Why Google Authorship is Axing Author Photos
Google’s announcement last month that it was putting an end to the author photo and Google + count components of the Google Authorship program took many in the SEO world by surprise.
After all, author photos were a big part of the program that was designed to make author authority a bigger part of the search puzzle. The idea was that search results from authors who had had more experience writing on a particular subject would get higher rankings than content from less experienced authors.
Author photos, according to Google anyways, would add an additional boost by drawing the reader’s eye to authorship results.
The plan looked great on paper, so why is Google giving it the axe?
It’s All About the End-Users
The official end of Authorship photos came in a three-sentence posting on Google + from Google Webmaster Trends Analyst John Mueller.

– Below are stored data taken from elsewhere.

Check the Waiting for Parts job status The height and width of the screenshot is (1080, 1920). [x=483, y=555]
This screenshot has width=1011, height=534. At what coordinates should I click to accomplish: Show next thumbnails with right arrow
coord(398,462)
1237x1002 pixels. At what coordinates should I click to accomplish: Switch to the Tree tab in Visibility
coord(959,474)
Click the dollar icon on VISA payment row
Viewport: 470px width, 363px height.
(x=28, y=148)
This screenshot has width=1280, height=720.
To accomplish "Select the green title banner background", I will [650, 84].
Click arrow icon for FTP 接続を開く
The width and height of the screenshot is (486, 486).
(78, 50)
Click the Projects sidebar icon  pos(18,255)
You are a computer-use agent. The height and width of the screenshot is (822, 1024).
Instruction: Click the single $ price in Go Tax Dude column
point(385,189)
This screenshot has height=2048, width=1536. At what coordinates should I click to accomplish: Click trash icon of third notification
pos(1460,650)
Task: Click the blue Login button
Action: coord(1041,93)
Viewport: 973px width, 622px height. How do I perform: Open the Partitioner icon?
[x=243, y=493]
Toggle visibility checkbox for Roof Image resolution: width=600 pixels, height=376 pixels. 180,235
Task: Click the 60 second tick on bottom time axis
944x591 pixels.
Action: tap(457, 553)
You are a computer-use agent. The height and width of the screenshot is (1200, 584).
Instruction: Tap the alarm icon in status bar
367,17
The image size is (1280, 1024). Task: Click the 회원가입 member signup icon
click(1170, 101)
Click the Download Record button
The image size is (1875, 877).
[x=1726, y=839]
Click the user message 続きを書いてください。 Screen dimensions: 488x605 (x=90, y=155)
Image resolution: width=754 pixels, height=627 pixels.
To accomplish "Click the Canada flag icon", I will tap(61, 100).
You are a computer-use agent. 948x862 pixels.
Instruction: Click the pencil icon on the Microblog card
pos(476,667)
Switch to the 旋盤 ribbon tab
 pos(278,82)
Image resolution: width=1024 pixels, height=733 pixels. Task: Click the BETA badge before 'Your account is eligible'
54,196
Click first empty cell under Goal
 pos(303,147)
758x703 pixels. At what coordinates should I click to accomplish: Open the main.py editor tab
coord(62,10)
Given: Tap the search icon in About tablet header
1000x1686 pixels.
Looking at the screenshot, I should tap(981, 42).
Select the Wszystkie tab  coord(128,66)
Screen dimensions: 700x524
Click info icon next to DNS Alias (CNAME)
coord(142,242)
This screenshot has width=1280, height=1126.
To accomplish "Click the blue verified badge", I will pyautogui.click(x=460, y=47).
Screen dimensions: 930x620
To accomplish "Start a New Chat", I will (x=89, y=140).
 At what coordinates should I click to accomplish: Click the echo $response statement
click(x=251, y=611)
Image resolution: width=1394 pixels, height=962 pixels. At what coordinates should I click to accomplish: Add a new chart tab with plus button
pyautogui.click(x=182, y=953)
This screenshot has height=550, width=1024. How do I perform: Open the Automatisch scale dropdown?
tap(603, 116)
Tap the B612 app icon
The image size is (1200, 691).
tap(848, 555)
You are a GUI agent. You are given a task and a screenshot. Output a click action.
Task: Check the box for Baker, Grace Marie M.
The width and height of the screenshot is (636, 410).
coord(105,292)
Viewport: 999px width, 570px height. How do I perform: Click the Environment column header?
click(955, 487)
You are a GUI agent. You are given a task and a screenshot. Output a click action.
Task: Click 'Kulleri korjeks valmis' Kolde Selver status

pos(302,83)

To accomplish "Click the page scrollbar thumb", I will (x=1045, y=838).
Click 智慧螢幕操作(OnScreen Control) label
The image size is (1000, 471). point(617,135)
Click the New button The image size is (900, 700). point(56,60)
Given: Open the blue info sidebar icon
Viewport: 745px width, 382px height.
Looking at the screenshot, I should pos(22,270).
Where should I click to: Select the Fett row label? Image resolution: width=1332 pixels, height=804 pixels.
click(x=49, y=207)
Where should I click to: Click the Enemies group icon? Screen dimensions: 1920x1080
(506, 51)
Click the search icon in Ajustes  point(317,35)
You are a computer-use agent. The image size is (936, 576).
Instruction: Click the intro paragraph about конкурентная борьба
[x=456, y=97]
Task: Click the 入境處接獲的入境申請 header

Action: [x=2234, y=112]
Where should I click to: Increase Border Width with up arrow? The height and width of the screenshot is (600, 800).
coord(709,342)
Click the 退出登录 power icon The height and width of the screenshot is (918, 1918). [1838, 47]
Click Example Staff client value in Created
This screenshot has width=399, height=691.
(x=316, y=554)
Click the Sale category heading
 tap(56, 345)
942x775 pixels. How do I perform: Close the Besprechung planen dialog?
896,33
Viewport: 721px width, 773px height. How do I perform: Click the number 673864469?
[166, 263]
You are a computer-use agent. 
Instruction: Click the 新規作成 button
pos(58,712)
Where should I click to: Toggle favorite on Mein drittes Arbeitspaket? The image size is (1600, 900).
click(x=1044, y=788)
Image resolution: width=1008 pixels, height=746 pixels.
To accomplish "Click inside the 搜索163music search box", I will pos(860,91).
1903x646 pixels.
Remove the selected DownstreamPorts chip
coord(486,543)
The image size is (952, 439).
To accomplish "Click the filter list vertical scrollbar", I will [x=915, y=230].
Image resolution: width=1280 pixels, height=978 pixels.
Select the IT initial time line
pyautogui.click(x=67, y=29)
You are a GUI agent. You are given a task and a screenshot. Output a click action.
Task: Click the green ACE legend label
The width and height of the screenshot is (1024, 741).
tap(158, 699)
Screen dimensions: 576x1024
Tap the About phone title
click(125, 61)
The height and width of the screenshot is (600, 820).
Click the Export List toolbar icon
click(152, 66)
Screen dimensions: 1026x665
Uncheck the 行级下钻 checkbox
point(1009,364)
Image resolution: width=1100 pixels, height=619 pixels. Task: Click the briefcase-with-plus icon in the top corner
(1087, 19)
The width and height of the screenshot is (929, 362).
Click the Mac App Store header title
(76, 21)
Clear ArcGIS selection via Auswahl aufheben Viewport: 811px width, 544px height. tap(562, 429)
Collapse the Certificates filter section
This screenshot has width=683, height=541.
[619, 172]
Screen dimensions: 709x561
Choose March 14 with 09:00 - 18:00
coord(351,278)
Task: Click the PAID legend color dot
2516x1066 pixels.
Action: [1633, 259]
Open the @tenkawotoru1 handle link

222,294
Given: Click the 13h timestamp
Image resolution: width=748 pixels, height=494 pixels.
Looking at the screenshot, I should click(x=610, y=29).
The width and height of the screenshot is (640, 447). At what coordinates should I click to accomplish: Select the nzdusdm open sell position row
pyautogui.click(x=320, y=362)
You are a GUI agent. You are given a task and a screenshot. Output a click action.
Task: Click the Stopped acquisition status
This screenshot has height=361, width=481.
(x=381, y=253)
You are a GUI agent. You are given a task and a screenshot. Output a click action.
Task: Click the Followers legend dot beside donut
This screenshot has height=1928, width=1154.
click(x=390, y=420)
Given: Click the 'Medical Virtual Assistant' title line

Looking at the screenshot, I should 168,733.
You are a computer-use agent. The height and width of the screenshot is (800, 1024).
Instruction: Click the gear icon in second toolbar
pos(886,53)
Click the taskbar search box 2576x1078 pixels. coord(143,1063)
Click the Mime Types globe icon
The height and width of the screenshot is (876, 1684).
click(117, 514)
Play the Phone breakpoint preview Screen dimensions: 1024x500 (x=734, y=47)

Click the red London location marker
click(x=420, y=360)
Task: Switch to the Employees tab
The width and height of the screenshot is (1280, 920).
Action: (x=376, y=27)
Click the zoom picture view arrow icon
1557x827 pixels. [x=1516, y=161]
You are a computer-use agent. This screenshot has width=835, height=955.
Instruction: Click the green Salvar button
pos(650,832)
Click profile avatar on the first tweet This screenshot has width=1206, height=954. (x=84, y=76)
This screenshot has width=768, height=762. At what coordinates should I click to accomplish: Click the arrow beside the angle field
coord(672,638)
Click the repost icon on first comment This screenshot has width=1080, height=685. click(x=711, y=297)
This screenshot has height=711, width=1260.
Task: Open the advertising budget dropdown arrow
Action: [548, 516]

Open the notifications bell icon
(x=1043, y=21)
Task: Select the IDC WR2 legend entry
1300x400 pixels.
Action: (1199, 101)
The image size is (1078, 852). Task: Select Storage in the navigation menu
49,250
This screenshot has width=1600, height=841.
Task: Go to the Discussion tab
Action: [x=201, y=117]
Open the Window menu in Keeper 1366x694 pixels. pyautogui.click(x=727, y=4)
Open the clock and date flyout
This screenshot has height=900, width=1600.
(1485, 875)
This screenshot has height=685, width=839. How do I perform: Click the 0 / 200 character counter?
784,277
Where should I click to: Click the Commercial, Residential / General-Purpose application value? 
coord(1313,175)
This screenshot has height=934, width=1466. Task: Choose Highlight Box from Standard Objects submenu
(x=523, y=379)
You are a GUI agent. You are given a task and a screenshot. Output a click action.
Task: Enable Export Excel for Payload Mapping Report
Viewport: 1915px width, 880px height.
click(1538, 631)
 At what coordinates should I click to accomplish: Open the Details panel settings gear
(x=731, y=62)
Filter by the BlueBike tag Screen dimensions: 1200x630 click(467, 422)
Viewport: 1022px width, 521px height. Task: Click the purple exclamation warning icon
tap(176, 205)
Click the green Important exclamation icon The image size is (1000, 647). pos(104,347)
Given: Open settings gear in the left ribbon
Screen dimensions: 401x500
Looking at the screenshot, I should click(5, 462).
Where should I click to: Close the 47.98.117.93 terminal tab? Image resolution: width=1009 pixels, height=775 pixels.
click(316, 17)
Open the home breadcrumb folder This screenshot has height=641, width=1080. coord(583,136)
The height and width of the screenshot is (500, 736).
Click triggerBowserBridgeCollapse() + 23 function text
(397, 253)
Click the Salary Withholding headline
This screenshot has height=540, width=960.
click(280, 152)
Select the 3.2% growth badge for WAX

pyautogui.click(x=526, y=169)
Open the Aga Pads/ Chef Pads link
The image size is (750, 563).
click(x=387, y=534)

In that posting Mueller said the company was removing author photos as part of an effort to de-clutter search result pages.
Given Google’s drive to make mobile-friendly products that offer a consistent end-user experience, Mueller’s explanation makes a lot of sense. Author photos really don’t add much to the mobile experience and can create plenty of clutter, even on a large smartphone screen.
Did Authorship Photos Increase CTR’s?
One of Authorship’s biggest selling points was that all those photos would draw eyeballs and increase click-through-rates. Whether that was actually the case sort of depends on who you believe.
A recent posting on SearchEngineLand.com by Mark Traphagen points out that some web publishers claim to have seen CTR’s increase in the range of 30%-150% as a result of Authorship photos. Other studies confirm that user eyeballs are definitely drawn to those handsome portraits of web content authors.
Mueller, on the other hand, says that Google’s own studies show that the pictures don’t have much impact on CTR’s one way or the other.
Though the jury is still out on this question, it seems like Google is either glossing over the benefits of a feature they’d like to kill or there’s a serious gap in research methodology going on here; something doesn’t really add up.
This is Not the End of Authorship
Even though Authorship photos are going away, Google Authorship itself is still a big part of Google’s master plan. Matt Cutts has endorsed Authorship at recent SEO conference and suggested that Authorship authority could help lift rankings for smaller sites that feature content from well-regarded authors.